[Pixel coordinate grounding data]
○ ○ ○ ○ ○
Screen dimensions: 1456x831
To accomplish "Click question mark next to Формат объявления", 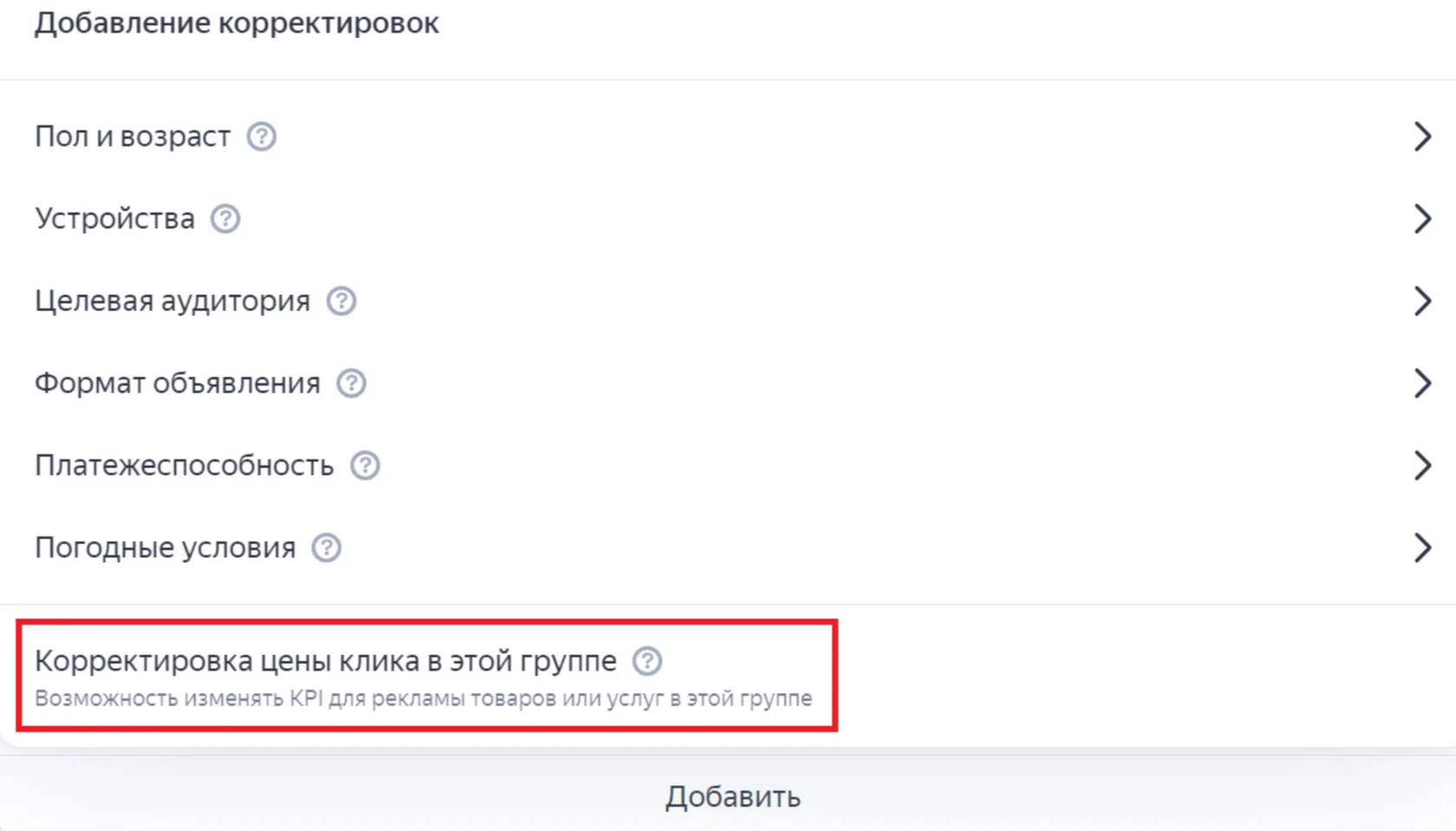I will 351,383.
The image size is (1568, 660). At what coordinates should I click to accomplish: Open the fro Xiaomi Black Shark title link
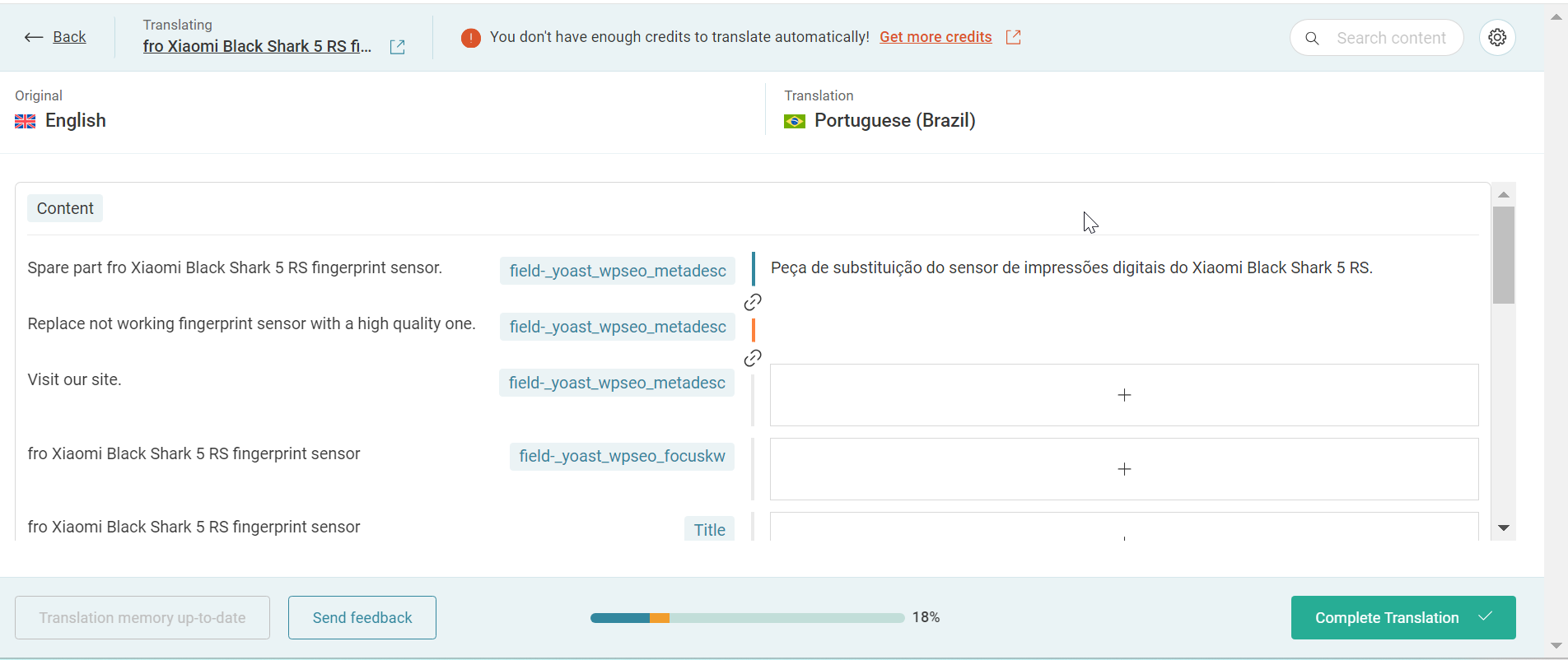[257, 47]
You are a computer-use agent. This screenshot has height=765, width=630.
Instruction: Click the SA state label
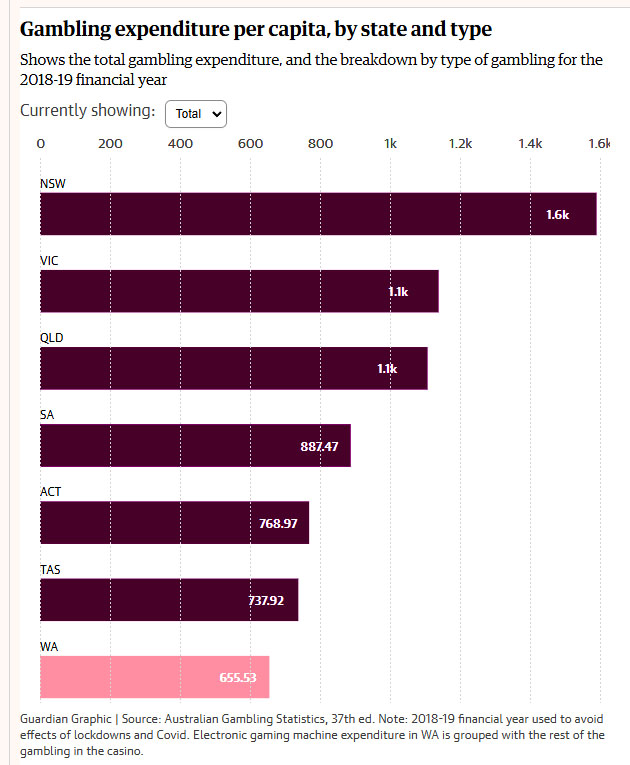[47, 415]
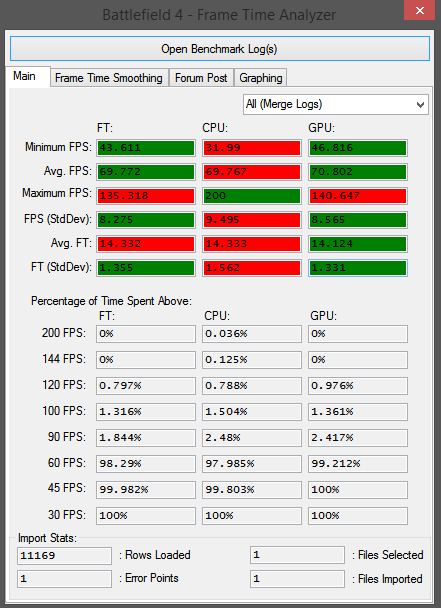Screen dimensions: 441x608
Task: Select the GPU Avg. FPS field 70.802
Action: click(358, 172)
○ ○ ○ ○ ○
The answer is the lines above from the one with "The image size" to the one with "You are a computer-use", set down exactly, with no pictures.

The image size is (1568, 660). At what coordinates should I click to accomplish: Open the fro Xiaomi Black Shark title link
[257, 47]
You are a computer-use agent. This screenshot has height=765, width=630.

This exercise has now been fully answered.